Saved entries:
=== Section Start ===

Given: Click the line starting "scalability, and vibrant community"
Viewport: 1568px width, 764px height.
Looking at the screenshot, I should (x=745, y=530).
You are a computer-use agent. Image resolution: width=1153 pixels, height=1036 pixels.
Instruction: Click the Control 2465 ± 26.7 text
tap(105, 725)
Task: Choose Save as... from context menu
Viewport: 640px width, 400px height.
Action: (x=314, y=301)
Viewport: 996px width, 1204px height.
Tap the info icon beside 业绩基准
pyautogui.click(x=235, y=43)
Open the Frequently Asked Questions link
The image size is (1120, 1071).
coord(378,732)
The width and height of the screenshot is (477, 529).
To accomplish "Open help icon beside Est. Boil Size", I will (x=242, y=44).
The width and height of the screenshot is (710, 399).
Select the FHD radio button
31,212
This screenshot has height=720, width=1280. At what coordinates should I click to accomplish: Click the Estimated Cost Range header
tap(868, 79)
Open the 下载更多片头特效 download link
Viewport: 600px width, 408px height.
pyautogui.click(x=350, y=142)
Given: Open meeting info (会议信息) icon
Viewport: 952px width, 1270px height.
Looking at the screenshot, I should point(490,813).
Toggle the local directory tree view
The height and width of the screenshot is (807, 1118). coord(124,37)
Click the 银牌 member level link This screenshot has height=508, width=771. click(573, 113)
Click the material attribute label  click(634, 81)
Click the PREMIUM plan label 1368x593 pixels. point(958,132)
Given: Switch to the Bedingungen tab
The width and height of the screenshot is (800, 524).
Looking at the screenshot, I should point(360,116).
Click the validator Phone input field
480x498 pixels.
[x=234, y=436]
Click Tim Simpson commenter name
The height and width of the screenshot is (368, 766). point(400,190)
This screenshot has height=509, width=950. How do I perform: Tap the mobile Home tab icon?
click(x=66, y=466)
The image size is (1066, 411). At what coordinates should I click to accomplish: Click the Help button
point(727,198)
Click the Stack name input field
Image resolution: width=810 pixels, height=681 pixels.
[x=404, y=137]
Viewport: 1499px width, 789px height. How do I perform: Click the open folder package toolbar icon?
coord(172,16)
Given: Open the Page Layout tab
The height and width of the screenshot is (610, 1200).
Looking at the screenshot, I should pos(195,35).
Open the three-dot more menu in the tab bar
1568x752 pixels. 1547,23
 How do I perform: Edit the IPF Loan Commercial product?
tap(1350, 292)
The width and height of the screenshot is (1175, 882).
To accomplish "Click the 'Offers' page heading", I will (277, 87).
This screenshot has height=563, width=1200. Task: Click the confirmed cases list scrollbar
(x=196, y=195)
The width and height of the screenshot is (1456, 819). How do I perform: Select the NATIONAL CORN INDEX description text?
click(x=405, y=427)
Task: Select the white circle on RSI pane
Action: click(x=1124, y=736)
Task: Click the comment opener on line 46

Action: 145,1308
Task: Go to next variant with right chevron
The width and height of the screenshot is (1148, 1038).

=== Section End ===

▶ [What you are asked to do]: Scan the entries above for the word "Given" and collect each line holding it.

▶ [Solution to this task]:
Given: Click the line starting "scalability, and vibrant community"
Given: Open meeting info (会议信息) icon
Given: Switch to the Bedingungen tab
Given: Open the Page Layout tab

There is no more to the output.